The response should be the data again, identical in every line.

Pixel coordinate grounding data
#####
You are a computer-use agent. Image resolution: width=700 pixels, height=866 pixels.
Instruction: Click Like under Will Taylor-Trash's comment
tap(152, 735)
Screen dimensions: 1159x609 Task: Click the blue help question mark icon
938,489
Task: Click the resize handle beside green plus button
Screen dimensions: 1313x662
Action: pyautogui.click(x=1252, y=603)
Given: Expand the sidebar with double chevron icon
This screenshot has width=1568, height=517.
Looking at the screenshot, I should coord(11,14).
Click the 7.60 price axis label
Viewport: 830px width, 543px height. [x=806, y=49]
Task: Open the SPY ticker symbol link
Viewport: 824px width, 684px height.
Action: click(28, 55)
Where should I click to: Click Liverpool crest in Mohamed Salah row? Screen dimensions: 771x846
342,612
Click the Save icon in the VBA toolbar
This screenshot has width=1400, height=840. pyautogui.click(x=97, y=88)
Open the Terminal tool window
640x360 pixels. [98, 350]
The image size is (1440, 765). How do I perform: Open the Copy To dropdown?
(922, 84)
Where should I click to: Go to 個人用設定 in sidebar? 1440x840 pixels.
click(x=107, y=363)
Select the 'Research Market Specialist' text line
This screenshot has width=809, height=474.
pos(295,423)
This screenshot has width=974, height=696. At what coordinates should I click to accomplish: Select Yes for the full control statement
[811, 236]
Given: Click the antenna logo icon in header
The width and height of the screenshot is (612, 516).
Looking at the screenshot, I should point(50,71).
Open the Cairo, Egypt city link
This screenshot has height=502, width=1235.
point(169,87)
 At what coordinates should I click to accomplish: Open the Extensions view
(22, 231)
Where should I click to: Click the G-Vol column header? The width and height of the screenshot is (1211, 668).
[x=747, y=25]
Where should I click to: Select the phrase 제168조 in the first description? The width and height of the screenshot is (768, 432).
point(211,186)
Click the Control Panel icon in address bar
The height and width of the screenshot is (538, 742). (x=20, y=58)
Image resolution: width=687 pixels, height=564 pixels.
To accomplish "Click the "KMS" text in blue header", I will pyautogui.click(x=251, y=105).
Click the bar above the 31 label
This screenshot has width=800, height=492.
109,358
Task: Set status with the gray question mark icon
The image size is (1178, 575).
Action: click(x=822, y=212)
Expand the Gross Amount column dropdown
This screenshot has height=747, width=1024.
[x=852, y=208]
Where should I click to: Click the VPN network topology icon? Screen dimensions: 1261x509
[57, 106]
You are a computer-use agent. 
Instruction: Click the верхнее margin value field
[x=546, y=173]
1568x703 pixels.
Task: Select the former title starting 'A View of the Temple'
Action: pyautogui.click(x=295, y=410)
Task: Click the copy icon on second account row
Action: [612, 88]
#####
- EXERCISE SOLUTION:
You are a computer-use agent. Image resolution: width=700 pixels, height=866 pixels.
Instruction: Click Like under Will Taylor-Trash's comment
tap(152, 735)
Screen dimensions: 1159x609 Task: Click the blue help question mark icon
938,489
Task: Click the resize handle beside green plus button
Screen dimensions: 1313x662
Action: pyautogui.click(x=1252, y=603)
Given: Expand the sidebar with double chevron icon
This screenshot has width=1568, height=517.
Looking at the screenshot, I should coord(11,14).
Click the 7.60 price axis label
Viewport: 830px width, 543px height. [x=806, y=49]
Task: Open the SPY ticker symbol link
Viewport: 824px width, 684px height.
Action: click(28, 55)
Where should I click to: Click Liverpool crest in Mohamed Salah row? Screen dimensions: 771x846
342,612
Click the Save icon in the VBA toolbar
This screenshot has width=1400, height=840. pyautogui.click(x=97, y=88)
Open the Terminal tool window
640x360 pixels. [98, 350]
The image size is (1440, 765). How do I perform: Open the Copy To dropdown?
(922, 84)
Where should I click to: Go to 個人用設定 in sidebar? 1440x840 pixels.
click(x=107, y=363)
Select the 'Research Market Specialist' text line
This screenshot has width=809, height=474.
pos(295,423)
This screenshot has width=974, height=696. At what coordinates should I click to accomplish: Select Yes for the full control statement
[811, 236]
Given: Click the antenna logo icon in header
The width and height of the screenshot is (612, 516).
Looking at the screenshot, I should point(50,71).
Open the Cairo, Egypt city link
This screenshot has height=502, width=1235.
point(169,87)
 At what coordinates should I click to accomplish: Open the Extensions view
(22, 231)
Where should I click to: Click the G-Vol column header? The width and height of the screenshot is (1211, 668).
[x=747, y=25]
Where should I click to: Select the phrase 제168조 in the first description? The width and height of the screenshot is (768, 432).
point(211,186)
Click the Control Panel icon in address bar
The height and width of the screenshot is (538, 742). (x=20, y=58)
Image resolution: width=687 pixels, height=564 pixels.
To accomplish "Click the "KMS" text in blue header", I will pyautogui.click(x=251, y=105).
Click the bar above the 31 label
This screenshot has width=800, height=492.
109,358
Task: Set status with the gray question mark icon
The image size is (1178, 575).
Action: click(x=822, y=212)
Expand the Gross Amount column dropdown
This screenshot has height=747, width=1024.
[x=852, y=208]
Where should I click to: Click the VPN network topology icon? Screen dimensions: 1261x509
[57, 106]
You are a computer-use agent. 
Instruction: Click the верхнее margin value field
[x=546, y=173]
1568x703 pixels.
Task: Select the former title starting 'A View of the Temple'
Action: pyautogui.click(x=295, y=410)
Task: Click the copy icon on second account row
Action: [612, 88]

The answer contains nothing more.